[start]

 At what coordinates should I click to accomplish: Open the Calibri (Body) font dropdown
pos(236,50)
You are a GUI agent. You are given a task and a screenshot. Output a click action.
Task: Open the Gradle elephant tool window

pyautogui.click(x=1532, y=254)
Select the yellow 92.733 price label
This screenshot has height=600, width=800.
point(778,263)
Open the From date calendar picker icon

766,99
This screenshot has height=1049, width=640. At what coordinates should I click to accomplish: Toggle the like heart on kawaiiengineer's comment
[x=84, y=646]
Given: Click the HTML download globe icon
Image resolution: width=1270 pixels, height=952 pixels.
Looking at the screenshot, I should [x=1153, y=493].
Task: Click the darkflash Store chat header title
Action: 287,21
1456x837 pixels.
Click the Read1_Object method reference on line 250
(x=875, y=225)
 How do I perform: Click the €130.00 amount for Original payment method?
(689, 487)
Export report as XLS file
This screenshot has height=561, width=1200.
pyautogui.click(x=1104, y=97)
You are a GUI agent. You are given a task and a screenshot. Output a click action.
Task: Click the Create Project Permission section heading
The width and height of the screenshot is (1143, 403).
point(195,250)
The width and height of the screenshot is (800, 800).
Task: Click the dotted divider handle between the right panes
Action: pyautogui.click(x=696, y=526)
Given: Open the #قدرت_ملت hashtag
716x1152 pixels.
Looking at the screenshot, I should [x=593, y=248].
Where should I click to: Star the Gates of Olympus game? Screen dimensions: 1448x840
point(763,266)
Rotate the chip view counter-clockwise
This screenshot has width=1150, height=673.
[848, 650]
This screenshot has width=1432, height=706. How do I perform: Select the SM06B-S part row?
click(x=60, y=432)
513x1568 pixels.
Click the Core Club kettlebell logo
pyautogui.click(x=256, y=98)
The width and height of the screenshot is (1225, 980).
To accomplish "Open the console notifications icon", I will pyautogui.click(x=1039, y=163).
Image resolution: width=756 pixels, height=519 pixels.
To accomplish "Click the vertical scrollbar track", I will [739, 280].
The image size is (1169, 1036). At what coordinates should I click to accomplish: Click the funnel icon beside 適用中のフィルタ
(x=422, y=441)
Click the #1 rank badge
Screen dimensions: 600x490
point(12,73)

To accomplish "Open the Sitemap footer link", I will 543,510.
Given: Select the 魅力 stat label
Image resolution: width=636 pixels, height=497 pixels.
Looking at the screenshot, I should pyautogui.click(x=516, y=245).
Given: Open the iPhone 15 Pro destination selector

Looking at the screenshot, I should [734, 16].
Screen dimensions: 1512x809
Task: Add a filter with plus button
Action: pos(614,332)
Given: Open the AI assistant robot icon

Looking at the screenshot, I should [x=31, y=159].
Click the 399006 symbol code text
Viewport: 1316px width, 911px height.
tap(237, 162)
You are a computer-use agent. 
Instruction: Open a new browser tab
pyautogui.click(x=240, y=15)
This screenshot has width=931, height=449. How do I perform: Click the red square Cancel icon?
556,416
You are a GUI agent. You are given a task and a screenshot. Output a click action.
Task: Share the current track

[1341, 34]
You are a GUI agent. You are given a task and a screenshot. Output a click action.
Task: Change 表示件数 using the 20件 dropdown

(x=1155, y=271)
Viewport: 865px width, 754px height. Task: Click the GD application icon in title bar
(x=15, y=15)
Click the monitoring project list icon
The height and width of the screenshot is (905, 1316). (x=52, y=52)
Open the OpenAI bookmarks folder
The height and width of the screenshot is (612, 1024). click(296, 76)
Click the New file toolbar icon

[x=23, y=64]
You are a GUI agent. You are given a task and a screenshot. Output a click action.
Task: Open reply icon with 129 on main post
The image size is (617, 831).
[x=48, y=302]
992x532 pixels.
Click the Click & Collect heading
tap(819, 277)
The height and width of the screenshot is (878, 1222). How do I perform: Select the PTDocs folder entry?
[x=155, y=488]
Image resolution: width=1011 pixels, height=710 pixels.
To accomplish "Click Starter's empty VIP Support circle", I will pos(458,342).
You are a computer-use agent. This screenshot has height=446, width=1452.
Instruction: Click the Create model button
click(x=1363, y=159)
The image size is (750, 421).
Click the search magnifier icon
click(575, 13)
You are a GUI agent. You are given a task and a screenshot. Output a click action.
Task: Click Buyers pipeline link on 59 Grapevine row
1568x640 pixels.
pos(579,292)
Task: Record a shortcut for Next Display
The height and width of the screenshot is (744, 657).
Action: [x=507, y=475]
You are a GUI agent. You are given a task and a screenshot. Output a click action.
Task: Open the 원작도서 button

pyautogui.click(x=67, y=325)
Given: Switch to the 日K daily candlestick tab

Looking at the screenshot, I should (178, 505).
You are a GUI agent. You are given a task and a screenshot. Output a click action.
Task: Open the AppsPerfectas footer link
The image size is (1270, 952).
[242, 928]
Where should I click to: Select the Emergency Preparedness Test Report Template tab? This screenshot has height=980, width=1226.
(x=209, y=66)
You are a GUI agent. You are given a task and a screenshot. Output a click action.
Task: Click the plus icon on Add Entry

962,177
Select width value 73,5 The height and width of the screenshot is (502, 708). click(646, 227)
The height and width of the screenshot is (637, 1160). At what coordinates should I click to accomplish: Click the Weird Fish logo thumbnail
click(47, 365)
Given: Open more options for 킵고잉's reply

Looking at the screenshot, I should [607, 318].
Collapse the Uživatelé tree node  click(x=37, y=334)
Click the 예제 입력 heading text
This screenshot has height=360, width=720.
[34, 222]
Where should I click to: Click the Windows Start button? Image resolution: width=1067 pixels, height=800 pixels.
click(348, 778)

[end]

REQUIRED TASK:
Recast the lines above as a Markdown table with the columns Row and Line, numbering each row and leaving out blank lines.

WRITTEN RESPONSE:
| Row | Line |
|---|---|
| 1 |  At what coordinates should I click to accomplish: Open the Calibri (Body) font dropdown |
| 2 | pos(236,50) |
| 3 | You are a GUI agent. You are given a task and a screenshot. Output a click action. |
| 4 | Task: Open the Gradle elephant tool window |
| 5 | pyautogui.click(x=1532, y=254) |
| 6 | Select the yellow 92.733 price label |
| 7 | This screenshot has height=600, width=800. |
| 8 | point(778,263) |
| 9 | Open the From date calendar picker icon |
| 10 | 766,99 |
| 11 | This screenshot has height=1049, width=640. At what coordinates should I click to accomplish: Toggle the like heart on kawaiiengineer's comment |
| 12 | [x=84, y=646] |
| 13 | Given: Click the HTML download globe icon |
| 14 | Image resolution: width=1270 pixels, height=952 pixels. |
| 15 | Looking at the screenshot, I should [x=1153, y=493]. |
| 16 | Task: Click the darkflash Store chat header title |
| 17 | Action: 287,21 |
| 18 | 1456x837 pixels. |
| 19 | Click the Read1_Object method reference on line 250 |
| 20 | (x=875, y=225) |
| 21 |  How do I perform: Click the €130.00 amount for Original payment method? |
| 22 | (689, 487) |
| 23 | Export report as XLS file |
| 24 | This screenshot has height=561, width=1200. |
| 25 | pyautogui.click(x=1104, y=97) |
| 26 | You are a GUI agent. You are given a task and a screenshot. Output a click action. |
| 27 | Task: Click the Create Project Permission section heading |
| 28 | The width and height of the screenshot is (1143, 403). |
| 29 | point(195,250) |
| 30 | The width and height of the screenshot is (800, 800). |
| 31 | Task: Click the dotted divider handle between the right panes |
| 32 | Action: pyautogui.click(x=696, y=526) |
| 33 | Given: Open the #قدرت_ملت hashtag |
| 34 | 716x1152 pixels. |
| 35 | Looking at the screenshot, I should [x=593, y=248]. |
| 36 | Where should I click to: Star the Gates of Olympus game? Screen dimensions: 1448x840 |
| 37 | point(763,266) |
| 38 | Rotate the chip view counter-clockwise |
| 39 | This screenshot has width=1150, height=673. |
| 40 | [848, 650] |
| 41 | This screenshot has width=1432, height=706. How do I perform: Select the SM06B-S part row? |
| 42 | click(x=60, y=432) |
| 43 | 513x1568 pixels. |
| 44 | Click the Core Club kettlebell logo |
| 45 | pyautogui.click(x=256, y=98) |
| 46 | The width and height of the screenshot is (1225, 980). |
| 47 | To accomplish "Open the console notifications icon", I will pyautogui.click(x=1039, y=163). |
| 48 | Image resolution: width=756 pixels, height=519 pixels. |
| 49 | To accomplish "Click the vertical scrollbar track", I will [739, 280]. |
| 50 | The image size is (1169, 1036). At what coordinates should I click to accomplish: Click the funnel icon beside 適用中のフィルタ |
| 51 | (x=422, y=441) |
| 52 | Click the #1 rank badge |
| 53 | Screen dimensions: 600x490 |
| 54 | point(12,73) |
| 55 | To accomplish "Open the Sitemap footer link", I will 543,510. |
| 56 | Given: Select the 魅力 stat label |
| 57 | Image resolution: width=636 pixels, height=497 pixels. |
| 58 | Looking at the screenshot, I should pyautogui.click(x=516, y=245). |
| 59 | Given: Open the iPhone 15 Pro destination selector |
| 60 | Looking at the screenshot, I should [734, 16]. |
| 61 | Screen dimensions: 1512x809 |
| 62 | Task: Add a filter with plus button |
| 63 | Action: pos(614,332) |
| 64 | Given: Open the AI assistant robot icon |
| 65 | Looking at the screenshot, I should [x=31, y=159]. |
| 66 | Click the 399006 symbol code text |
| 67 | Viewport: 1316px width, 911px height. |
| 68 | tap(237, 162) |
| 69 | You are a computer-use agent.  |
| 70 | Instruction: Open a new browser tab |
| 71 | pyautogui.click(x=240, y=15) |
| 72 | This screenshot has width=931, height=449. How do I perform: Click the red square Cancel icon? |
| 73 | 556,416 |
| 74 | You are a GUI agent. You are given a task and a screenshot. Output a click action. |
| 75 | Task: Share the current track |
| 76 | [1341, 34] |
| 77 | You are a GUI agent. You are given a task and a screenshot. Output a click action. |
| 78 | Task: Change 表示件数 using the 20件 dropdown |
| 79 | (x=1155, y=271) |
| 80 | Viewport: 865px width, 754px height. Task: Click the GD application icon in title bar |
| 81 | (x=15, y=15) |
| 82 | Click the monitoring project list icon |
| 83 | The height and width of the screenshot is (905, 1316). (x=52, y=52) |
| 84 | Open the OpenAI bookmarks folder |
| 85 | The height and width of the screenshot is (612, 1024). click(296, 76) |
| 86 | Click the New file toolbar icon |
| 87 | [x=23, y=64] |
| 88 | You are a GUI agent. You are given a task and a screenshot. Output a click action. |
| 89 | Task: Open reply icon with 129 on main post |
| 90 | The image size is (617, 831). |
| 91 | [x=48, y=302] |
| 92 | 992x532 pixels. |
| 93 | Click the Click & Collect heading |
| 94 | tap(819, 277) |
| 95 | The height and width of the screenshot is (878, 1222). How do I perform: Select the PTDocs folder entry? |
| 96 | [x=155, y=488] |
| 97 | Image resolution: width=1011 pixels, height=710 pixels. |
| 98 | To accomplish "Click Starter's empty VIP Support circle", I will pos(458,342). |
| 99 | You are a computer-use agent. This screenshot has height=446, width=1452. |
| 100 | Instruction: Click the Create model button |
| 101 | click(x=1363, y=159) |
| 102 | The image size is (750, 421). |
| 103 | Click the search magnifier icon |
| 104 | click(575, 13) |
| 105 | You are a GUI agent. You are given a task and a screenshot. Output a click action. |
| 106 | Task: Click Buyers pipeline link on 59 Grapevine row |
| 107 | 1568x640 pixels. |
| 108 | pos(579,292) |
| 109 | Task: Record a shortcut for Next Display |
| 110 | The height and width of the screenshot is (744, 657). |
| 111 | Action: [x=507, y=475] |
| 112 | You are a GUI agent. You are given a task and a screenshot. Output a click action. |
| 113 | Task: Open the 원작도서 button |
| 114 | pyautogui.click(x=67, y=325) |
| 115 | Given: Switch to the 日K daily candlestick tab |
| 116 | Looking at the screenshot, I should (178, 505). |
| 117 | You are a GUI agent. You are given a task and a screenshot. Output a click action. |
| 118 | Task: Open the AppsPerfectas footer link |
| 119 | The image size is (1270, 952). |
| 120 | [242, 928] |
| 121 | Where should I click to: Select the Emergency Preparedness Test Report Template tab? This screenshot has height=980, width=1226. |
| 122 | (x=209, y=66) |
| 123 | You are a GUI agent. You are given a task and a screenshot. Output a click action. |
| 124 | Task: Click the plus icon on Add Entry |
| 125 | 962,177 |
| 126 | Select width value 73,5 The height and width of the screenshot is (502, 708). click(646, 227) |
| 127 | The height and width of the screenshot is (637, 1160). At what coordinates should I click to accomplish: Click the Weird Fish logo thumbnail |
| 128 | click(47, 365) |
| 129 | Given: Open more options for 킵고잉's reply |
| 130 | Looking at the screenshot, I should [607, 318]. |
| 131 | Collapse the Uživatelé tree node  click(x=37, y=334) |
| 132 | Click the 예제 입력 heading text |
| 133 | This screenshot has height=360, width=720. |
| 134 | [34, 222] |
| 135 | Where should I click to: Click the Windows Start button? Image resolution: width=1067 pixels, height=800 pixels. |
| 136 | click(348, 778) |